Le jour de l’épreuve, on partait du village à 7h30. La demi-finale commençait à 10h. Honnêtement, je n’ai pas connu mes meilleurs plongeons mais je voyais une amélioration par rapport à la ronde préliminaire. Je voulais seulement livrer une performance parfaite le soir.

Je suis restée tout l’après-midi sur les lieux de la compétition. J’ai fait une sieste dans l’aire de réchauffement sur une table à massage. J’avais mon propre lunch. Je parlais d’autres choses, de mes plans au retour, de ce que j’avais hâte de manger…

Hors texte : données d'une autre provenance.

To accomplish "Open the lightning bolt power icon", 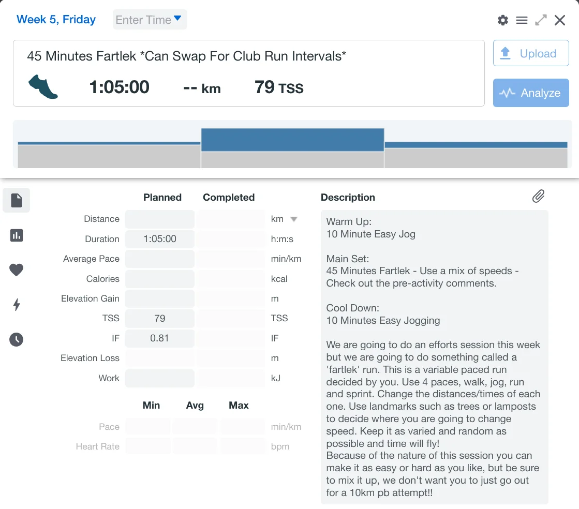I will coord(17,305).
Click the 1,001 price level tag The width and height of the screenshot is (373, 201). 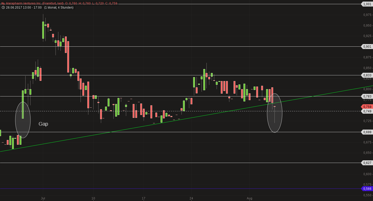pyautogui.click(x=367, y=4)
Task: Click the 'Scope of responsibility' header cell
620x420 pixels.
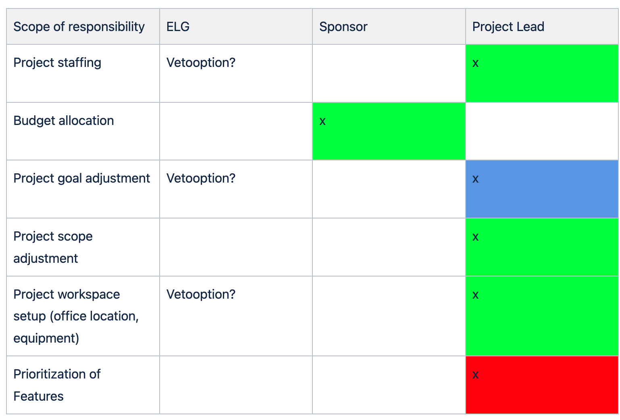Action: [79, 27]
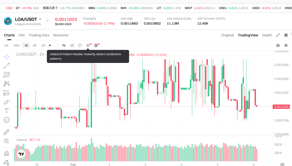The image size is (292, 166).
Task: Switch to the Depth chart view
Action: pyautogui.click(x=267, y=35)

Au fond, j’étais heureuse d’être en finale aux Jeux olympiques. Je n’avais pas atteint la finale aux Mondiaux de 2015 à Kazan et ce traumatisme-là était resté longtemps en moi. J’avais peur de vivre la même chose à Rio.

Mais là, en finale, je n’avais rien à perdre. Je devais me faire confiance. L’entraînement était dans mon corps, je devais me laisser aller.

 

6e

 

Je n’ai jamais regardé le classement en cours de compétition. Je ne le fais jamais. J’ai toujours la surprise à la fin. Je gère mon stress moi-même, je n’ai pas besoin de stress supplémentaire. Si je plonge de la bonne manière, les résultats vont venir. Je n’ai pas besoin de savoir avant la fin.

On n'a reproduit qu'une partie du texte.